Two patterns from our data are worth repeating:

  • The worst source we measured (166 leads, 1.2% high fit) was never previewed. One credit would have shown the mismatch before 160+ leads were paid for.
  • Believe what the preview shows you. In one measured case, the preview for a keyword meant to find hiring managers surfaced a resume writer as a top potential lead. The source was activated anyway and delivered zero high-fit leads. The preview was right, and it usually is: it is drawn from the same crowd discovery will pull from.

Read the fit stats and replace weak sources

Once 10 of a source's leads have been scored, its card on the Discovery Sources page shows what share of them scored high or medium fit. This turns keyword choice from a one-time guess into a feedback loop: activate, read the numbers, keep what works, rewrite what does not.

For calibration, from our measured data:

  • About 10% high fit is the normal baseline across workspaces.
  • Sharp, conversation-specific keywords reach 20% or more.
  • The best measured sources, author mode on a phrase buyers post about, ran above 40%.

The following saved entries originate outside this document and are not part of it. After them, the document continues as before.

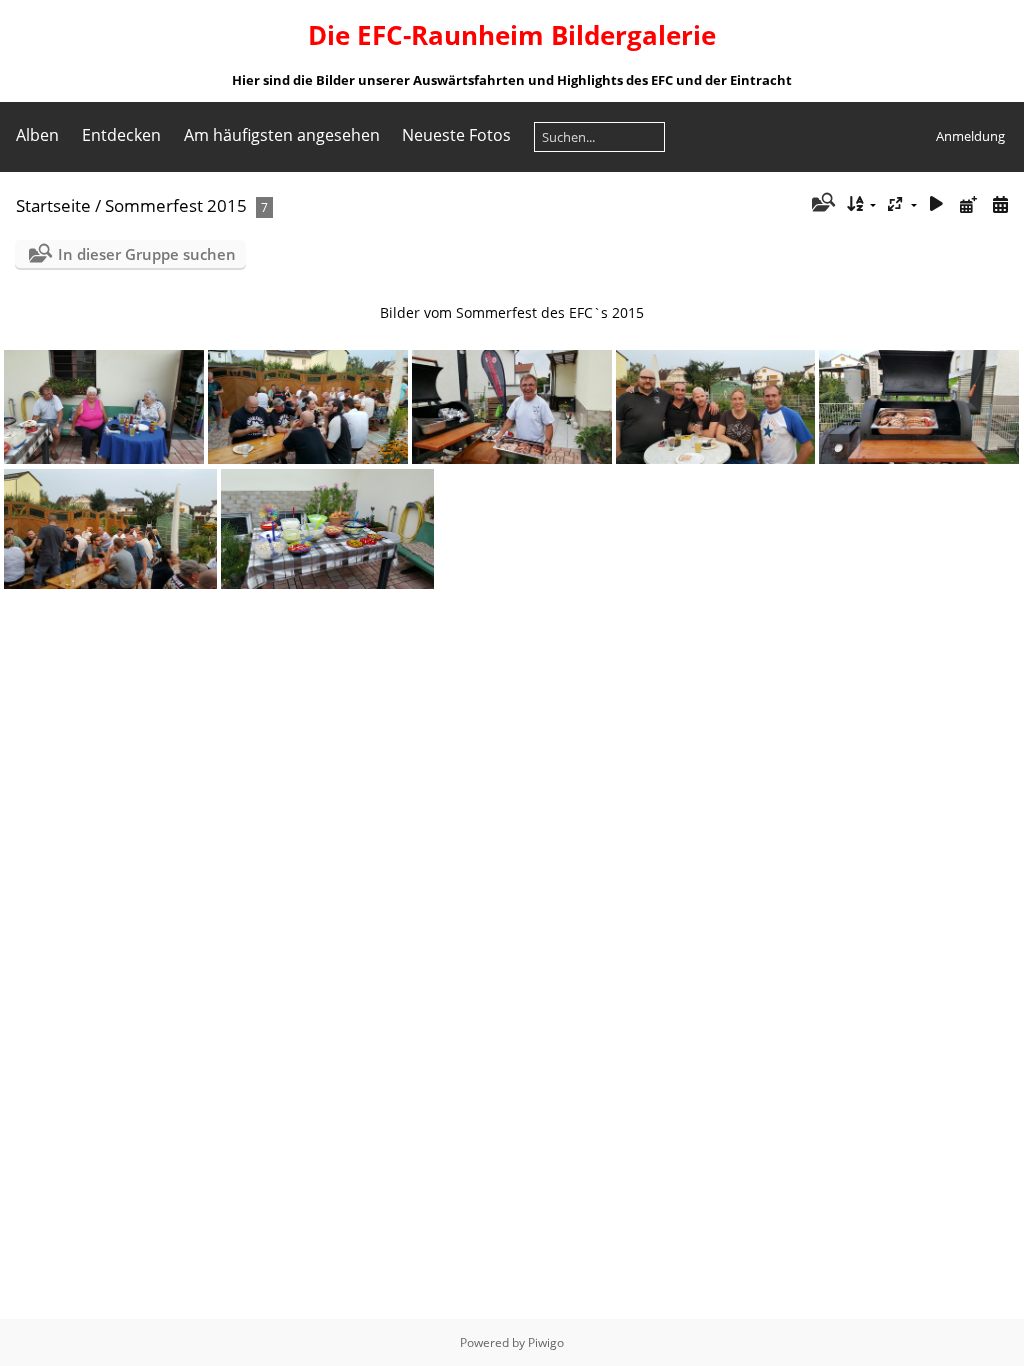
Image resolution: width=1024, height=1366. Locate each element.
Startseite (53, 205)
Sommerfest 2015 (176, 205)
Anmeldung (970, 136)
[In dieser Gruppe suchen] (821, 204)
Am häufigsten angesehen (282, 135)
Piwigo (546, 1342)
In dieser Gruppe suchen (147, 254)
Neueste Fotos (456, 135)
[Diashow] (937, 204)
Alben (37, 135)
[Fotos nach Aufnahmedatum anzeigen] (1000, 204)
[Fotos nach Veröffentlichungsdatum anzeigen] (968, 204)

A source stuck under 5% after 20 or more scored leads is telling you something: the crowd it attracts is not your crowd. Pause it, rewrite the phrase, or spend the slot on a different source. This matters more than it looks, because every active source takes an equal share of your daily budget. A weak source does not just underperform; it starves your good sources of budget.

Checklist before you activate

  1. Is it a phrase your buyer would post when the problem bites?
  2. Is it a job title? It will find job seekers, not the people holding the title.
  3. Is it your own product category? It will find competitors, not buyers.
  4. Do your buyers write posts about this problem? If yes, try author mode.
  5. For a profile source: do your buyers follow it, or do you?
  6. Preview it. Would you take a meeting with the people it shows?
  7. After 10 scored leads, check the fit rate on the source card. Replace what stays low.